风湿性心脏病慢性心房颤动f波振幅的电生理研究
李莉 张宝仁 汪曾炜 朱家麟 郝家华 李建红
摘要 对风湿性心脏病(简称风心病)慢性心房颤动(AF)的房波电振幅特点进行研究以探讨其在AF产生和持续中的作用。对39例风心病慢性AF患者在术前作16导左、右房同步心外膜标测图进行分析并与10例正常人(对照组)心内电生理检查结果相对比。结果:风心病慢性AF的f波振幅有如下特征:①左房f波振幅明显低于对照组(0.94±0.58 mV vs 1.86±0.61 mV,P=0.0004)。②左房后壁中、下部f波振幅明显低于对照组,P<0.001。③左房后壁上、中、下部位f波振幅明显低于右房,P<0.05。④14例AF电复律后心房各部位的A波幅明显大于术前f波振幅,P<0.01。⑤左心耳f波振幅显著大于左房上、中、下部(1.21±1.32 mV vs 1.01±1.08,0.68±0.61,0.77±0.69 mV,P均<0.05);左房上部f波振幅显著大于左房中部(1.01±1.08 mV vs 0.67±0.61 mV,P=0.0366)。⑥AF组f波振幅与心房内径和容积无相关。结论:左房中、下部f波振幅最低,在左房心耳、左房上和左房中、下部之间存在明显电位差,提示左房中、下部是最易产生各向异性传导的部位,推测为AF起源,在明显电位差的部位易形成折返环。
, 百拇医药
关键词:风湿性心脏病 心房颤动 f波振幅 电生理学
心房波振幅的大小与除极的综合向量和膜电位有关,当心房颤动(AF)时,心房肌细胞的电生理特性发生变化,产生大小不等、方向不同的折返环,使细胞除极的合胞体功能丧失形成心房激动波各向异性传导及细小碎裂的f波。f波的振幅大小可能对弄清AF机制有重要意义。笔者对风湿性心脏病(简称风心病)慢性AF的房波电振幅特点进行研究,旨在探讨其在AF产生和持续中的作用。

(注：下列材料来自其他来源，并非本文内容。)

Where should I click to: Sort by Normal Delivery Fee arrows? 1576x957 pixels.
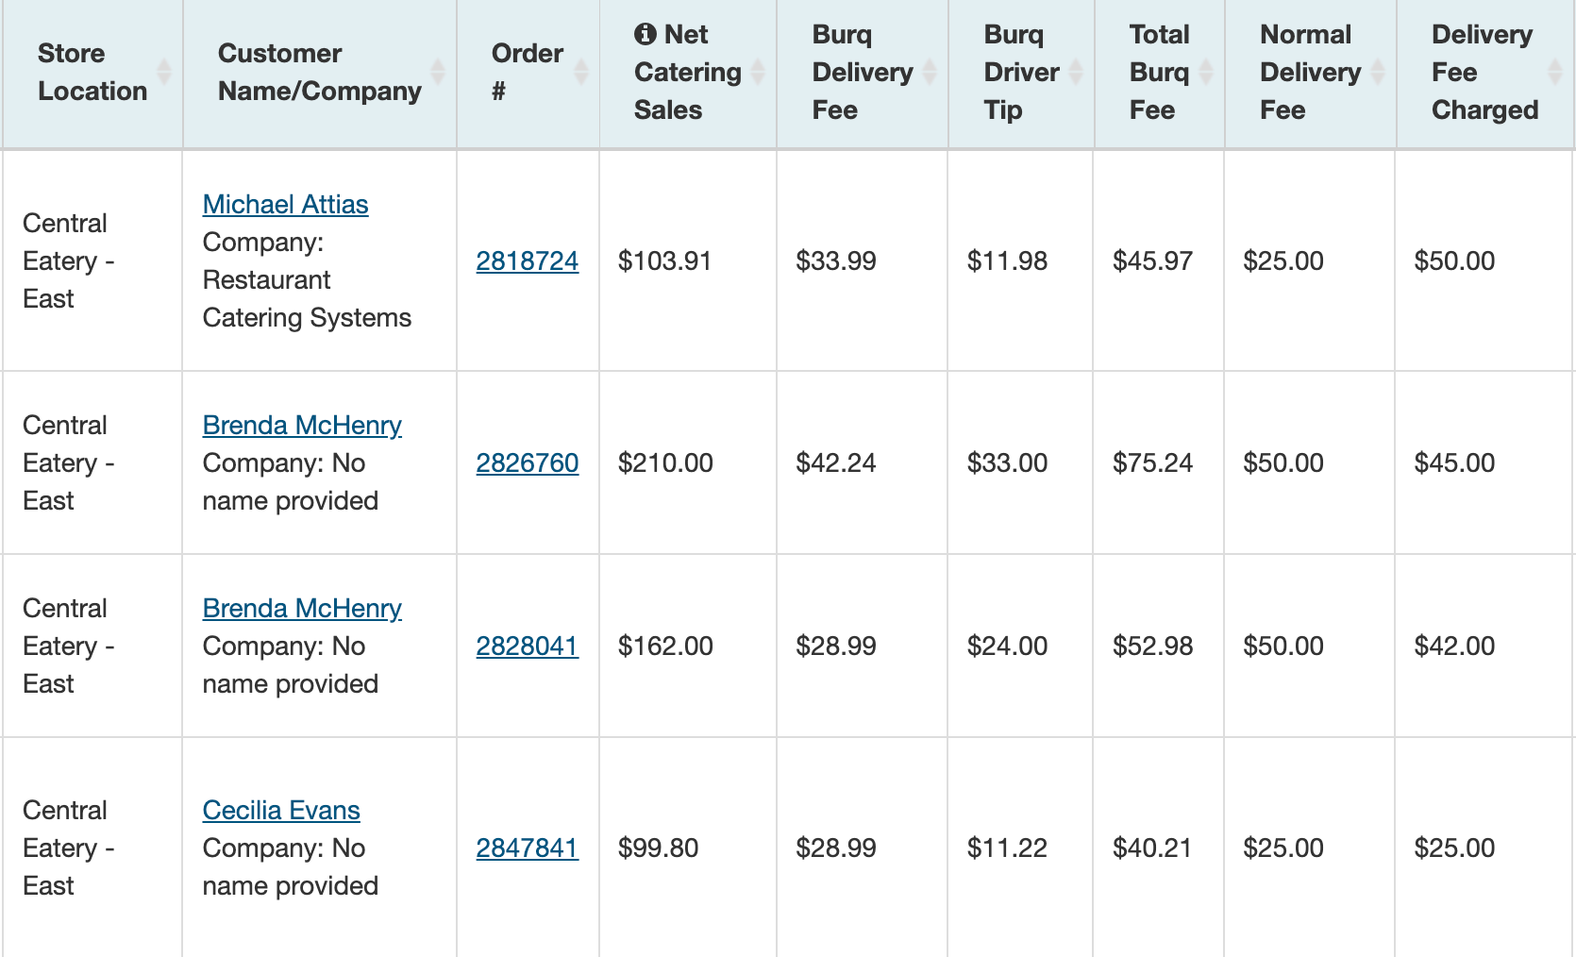(x=1378, y=72)
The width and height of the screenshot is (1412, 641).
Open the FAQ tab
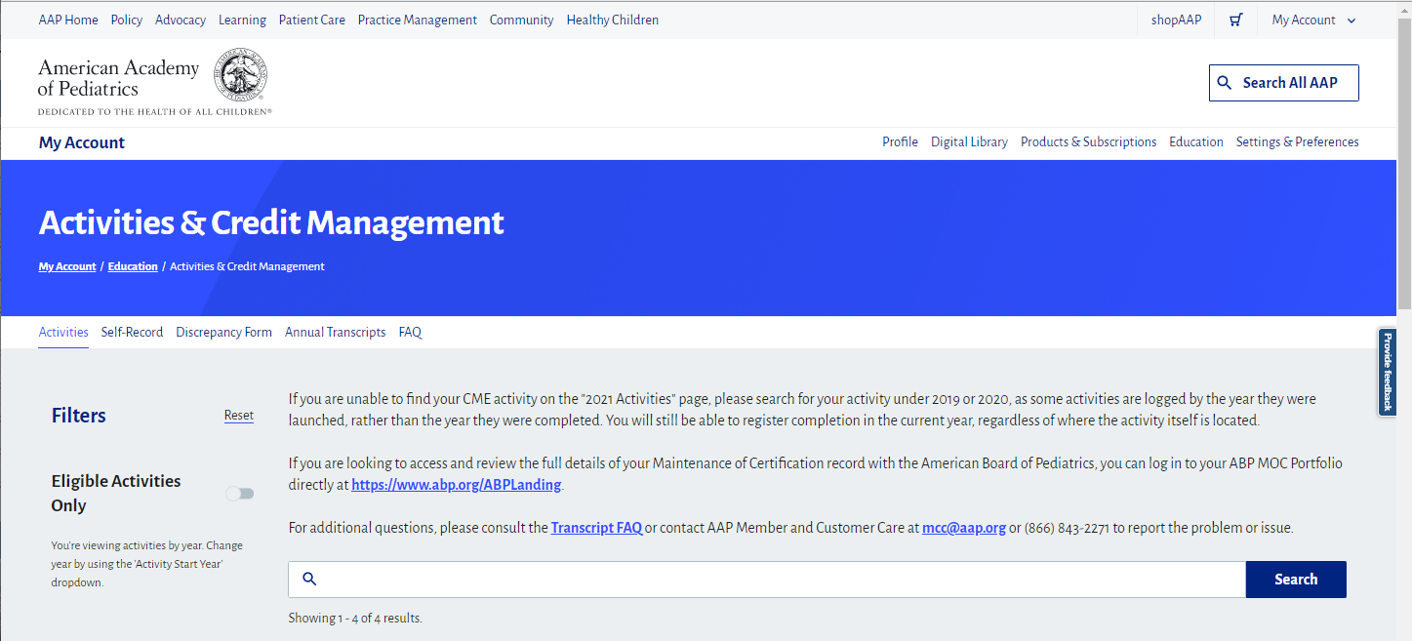[x=410, y=332]
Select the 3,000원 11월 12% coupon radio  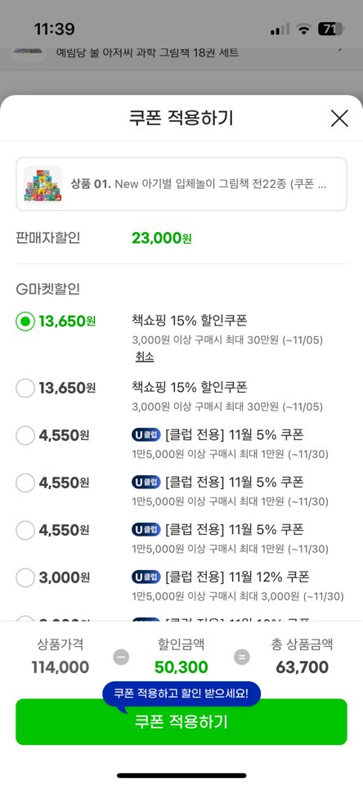tap(25, 577)
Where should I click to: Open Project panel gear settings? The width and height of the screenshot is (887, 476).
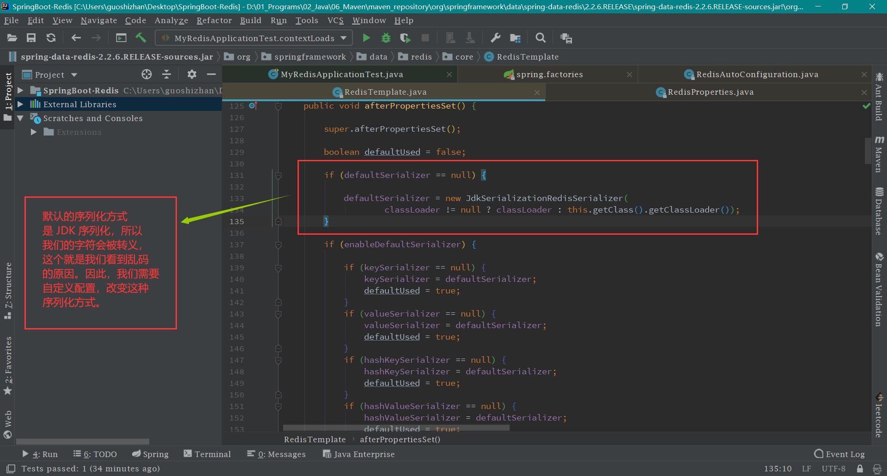point(192,74)

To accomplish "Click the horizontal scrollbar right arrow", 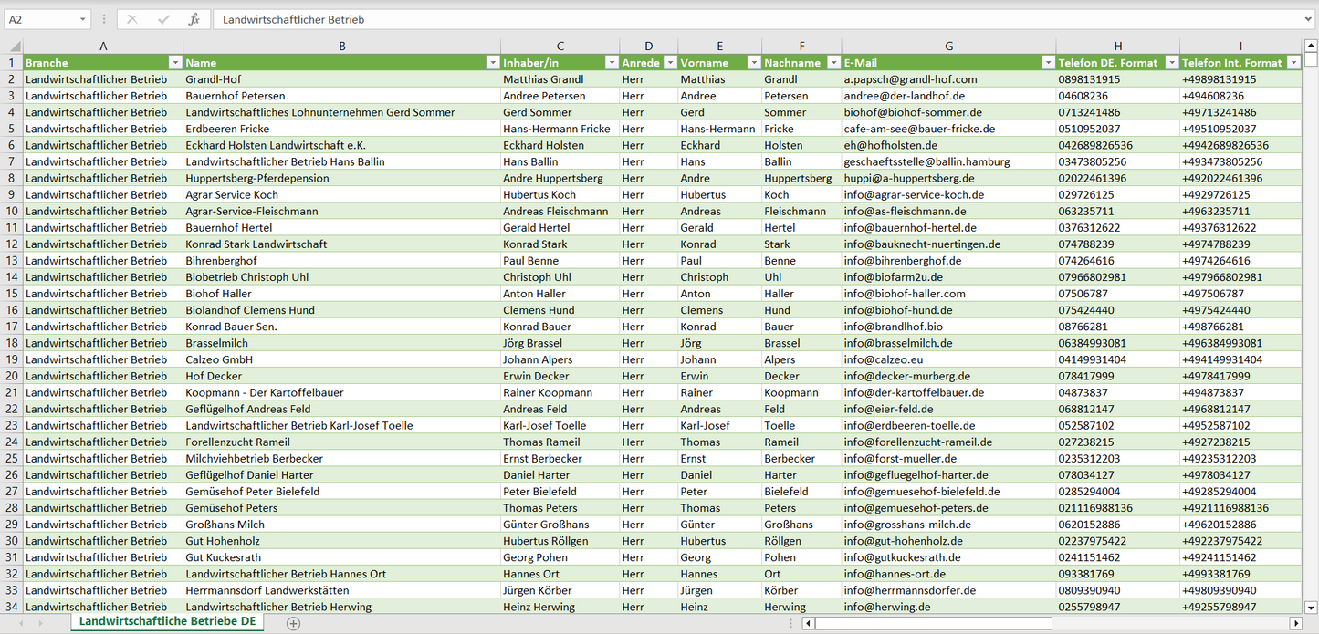I will coord(1295,623).
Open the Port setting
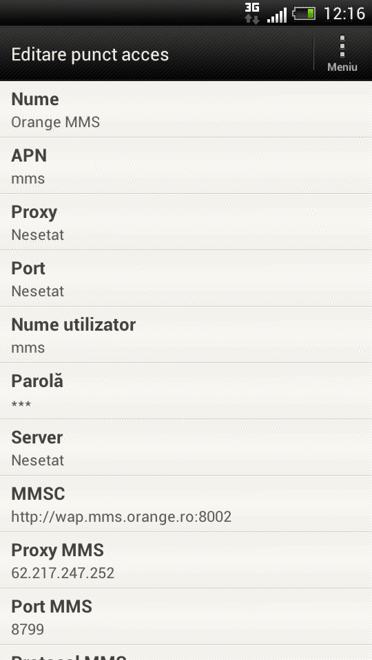Screen dimensions: 372x660 (186, 278)
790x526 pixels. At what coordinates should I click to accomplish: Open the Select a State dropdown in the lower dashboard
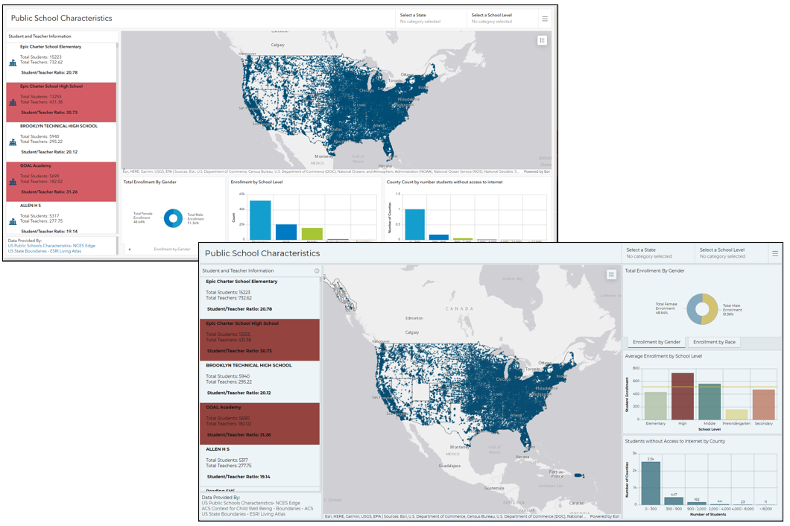coord(658,253)
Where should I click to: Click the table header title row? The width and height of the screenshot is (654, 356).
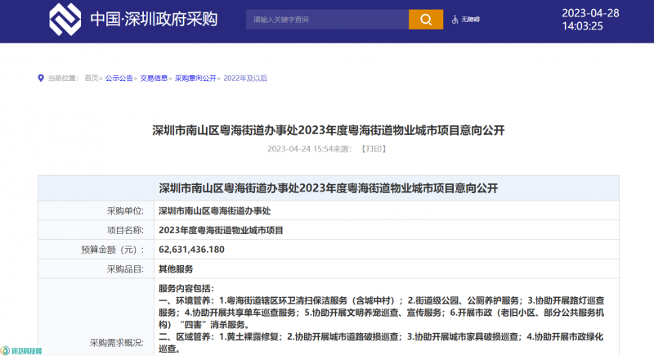[x=328, y=187]
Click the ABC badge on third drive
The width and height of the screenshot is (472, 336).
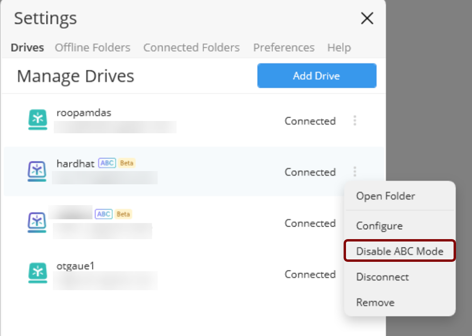(104, 214)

1 资料与方法1.1 研究对象 风湿性瓣膜病慢性AF需手术治疗的患者39例(AF组),男12例、女27例,年龄41.64±9.40(20~62)岁,风心病史2~30年,慢性AF 3个月~10年。二尖瓣病变13例,二尖瓣合并主动脉瓣病变3例,二尖瓣合并主动脉瓣、三尖瓣病变10例,二尖瓣合并三尖瓣病变13例。选择同期行射频治疗的房室旁道或房室结双径路的患者10例作为对照组,男3例、女7例,年龄35.72±12.36(15~52)岁,均无器质性心脏病及AF病史,常规电生理检查未诱发出AF。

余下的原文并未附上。